-------- BRANO DA LEGGERE --------

3.1 per quanto riguarda la previsione di una tariffa differenziata per il produttore che accetta di conferire rifiuti speciali non assimilati al servizio pubblico si rileva che questi esulano dall’ambito del servizio pubblico, per cui la relativa gestione dovrebbe svolgersi ad opera dei privati, rientrando nel libero mercato lo sconto sulla tariffa e/o l’introduzione di una tariffa agevolata che avrebbe la finalità di far competere Ambiente Servizi S.p.A con le altre imprese presenti sul territorio; in questo modo le imprese private che operano nel settore in questione verrebbero ad essere discriminate a vantaggio di Ambiente servizi S.p.A. e questa, inoltre, acquisirebbe una vocazione commerciale destinata ad eliminare o, comunque, a rendere più gravoso il controllo analogo da parte delle indicazioni pubbliche, che invece rappresenta un presupposto per l’affidamento in house.

3.2) si sostiene che nessuna delle norme vigenti in materia di tariffe o contributi sui rifiuti prevede la possibilità di istituire, applicare e riscuotere una tariffa o tributo per rifiuti speciali, né la previsione di uno “sconto” della stessa in relazione al fatto che i produttori accettino di conferire rifiuti speciali al servizio pubblico. Si sostiene infine che nei confronti di Ambiente Servizi S.p.A. sarebbe stata attuata una agevolazione in contrasto con il preciso disposto del comma 10 dell’articolo 113 del decreto legislativo numero 267 del 2000.

-------- DATI FORNITI --------

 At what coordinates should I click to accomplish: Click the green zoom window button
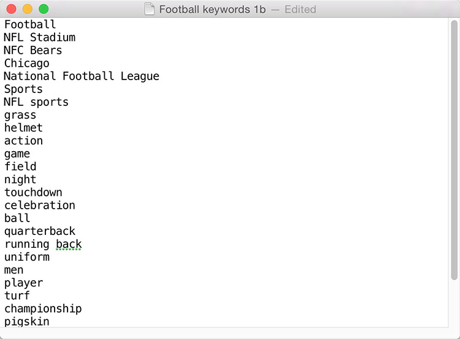point(44,9)
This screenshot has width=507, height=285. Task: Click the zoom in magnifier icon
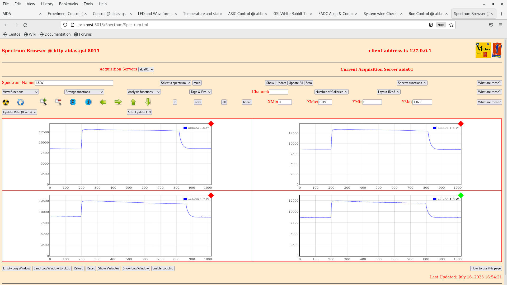coord(43,102)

--------

**ATTIVITÀ DA SVOLGERE**
- 1) Riscrivi il brano sulla tariffa per i rifiuti speciali da "3.1 per quanto" a "l’affidamento in house.", mettendo "aziende private" al posto di "imprese private".
- 2) Prosegui il brano sulla tariffa per i rifiuti speciali dopo l'ultima frase riportata.

**SOLUZIONI DEGLI ESERCIZI**
- 1)
3.1 per quanto riguarda la previsione di una tariffa differenziata per il produttore che accetta di conferire rifiuti speciali non assimilati al servizio pubblico si rileva che questi esulano dall’ambito del servizio pubblico, per cui la relativa gestione dovrebbe svolgersi ad opera dei privati, rientrando nel libero mercato lo sconto sulla tariffa e/o l’introduzione di una tariffa agevolata che avrebbe la finalità di far competere Ambiente Servizi S.p.A con le altre imprese presenti sul territorio; in questo modo le aziende private che operano nel settore in questione verrebbero ad essere discriminate a vantaggio di Ambiente servizi S.p.A. e questa, inoltre, acquisirebbe una vocazione commerciale destinata ad eliminare o, comunque, a rendere più gravoso il controllo analogo da parte delle indicazioni pubbliche, che invece rappresenta un presupposto per l’affidamento in house.

- 2)
4) violazione e/o falsa applicazione degli articoli 221 e 224 del decreto legislativo numero 152 del 2006; eccesso di potere per disparità di trattamento, ingiustizia manifesta. Incompetenza;

si afferma che la previsione di cui all’ultimo capoverso della delibera impugnata, secondo cui “… Con la deliberazione di approvazione delle tariffe, può essere stabilita da parte del comune una quota di retrocessione a soggetto conferente di una quota del contributo CONAI per i rifiuti inviati a riciclo e riutilizzo in rapporto all’andamento economico del servizio” sarebbe contraria alla normativa perché, attraverso il pagamento del contributo ambientale, i produttori e gli utilizzatori assolvono ad un obbligo di legge previste dall’articolo 221 del decreto legislativo numero 152 del 2006 e i corrispettivi in questione vengono riconosciuti ai comuni o i loro delegati per il supporto delle spese da essi sostenute per l’aggravio che gli imballaggi comportano alla raccolta differenziata gestita da servizio pubblico. Tali corrispettivi pertanto non apparterrebbero al comune, che quindi non può decidere di disporne liberamente, ma dovranno essere utilizzati per il miglioramento della raccolta differenziata e per il fine per il quale è stato istituito lo stesso contributo ambientale CONAI che era fonte di tali corrispettivi.

Con successivo atto di motivi aggiunti è poi stata impugnata la deliberazione n. 10 del 14 marzo 2013 con cui il Comune ha rettificato la precedente deliberazione n. 53 , sostanzialmente provvedendo ad eliminare il “non” che nella primitiva versione era anteposto all’aggettivo ” assimilati”, per quanto concerne la riduzione della tariffa prevista.

Vengono riformulati i motivi di ricorso già dedotti con il ricorso introduttivo.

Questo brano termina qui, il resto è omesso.